3. Consideration for Consulting Services.
3.1 Cash Compensation. During the Initial Term of this Agreement , CCI
shall pay the Consultant annual compensation at the rate of sixty thousand
dollars ($60,000) or such higher rate as may from time to time be determined by
the CEO in his discretion, which shall be payable in equal monthly installments
on the first day of each month. During any Renewal Term, CCI shall pay the
Consultant annual compensation at a rate to be determined by the CEO, but in no
event shall the annual compensation during a Renewal Term be less than sixty
thousand dollars ($60,000).
3.2 Benefit Plans. To the extent permitted by applicable law and the
documents governing the plans referred to in this sentence, the Consultant shall
be entitled to participate in any disability and health insurance plan of CCI.
In the event the Company is prohibited by applicable law or the terms of the
plan documents referred to above from such insurance, CCI shall pay an amount to
the Consultant, as mutually agreed by the Consultant and the CEO, sufficient to
enable the Consultant to obtain benefits comparable to those no longer provided
by CCI.
3.3 Expenses. The Consultant shall be entitled to receive reimbursement for
all reasonable out-of-pocket expenses incurred by the Consultant in the
performance of his duties hereunder, provided that such expenses are incurred
and accounted for in accordance with the policies and procedures established by
CCI.
3.4 Other Benefits. CCI shall continue to maintain an office in Bonne
Terre, Missouri for the Consultant's use and CCI shall pay for one full-time
secretary to be employed in such office. In addition, at the Consultant's
request, CCI shall provide to the Consultant an office at its principal offices.
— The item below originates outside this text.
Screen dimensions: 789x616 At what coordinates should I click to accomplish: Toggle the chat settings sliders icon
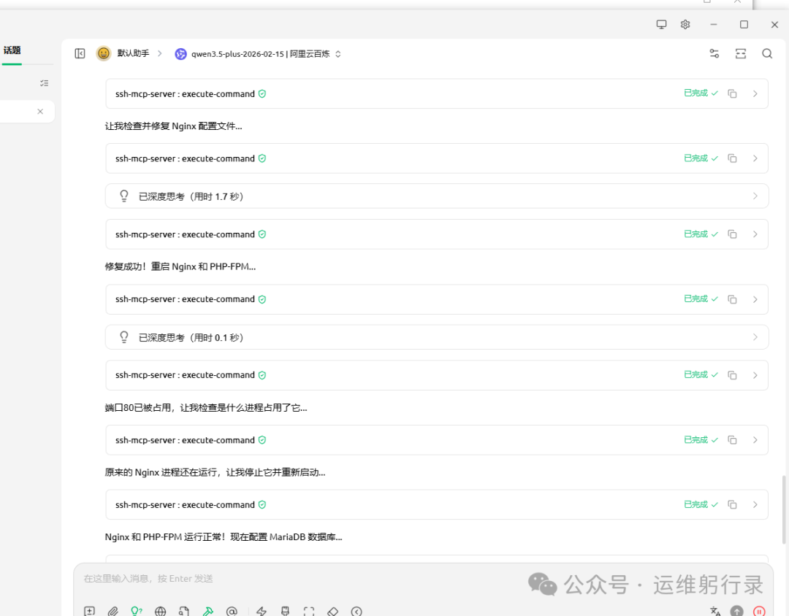(x=714, y=53)
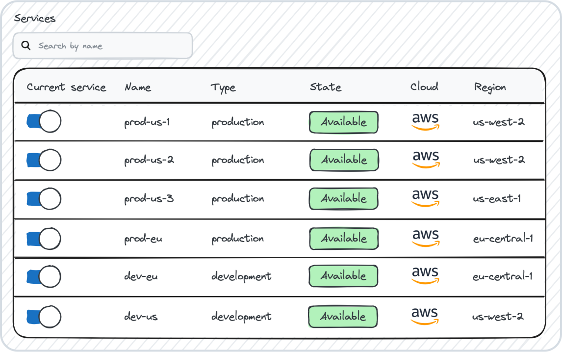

The Board of Directors of CCI may, in its discretion, grant to Consultant
options to purchase common stock or other equity interests of CCI or any of its
affiliates.
4. Indemnification. CCI agrees to indemnify and hold harmless to the maximum
extent permitted by law the Consultant from and against any claims, damages,
liabilities, losses, costs or expenses in connection with or arising out of the
performance by the Consultant of his duties as a Consultant or director of CCI
or any of its affiliates and any activities engaged in by the Consultant on
behalf of CCI or any of its affiliates or as a Consultant or director of CCI or
any of the foregoing, which the Consultant believed in good faith to be within
the scope of such duties.
5. Termination.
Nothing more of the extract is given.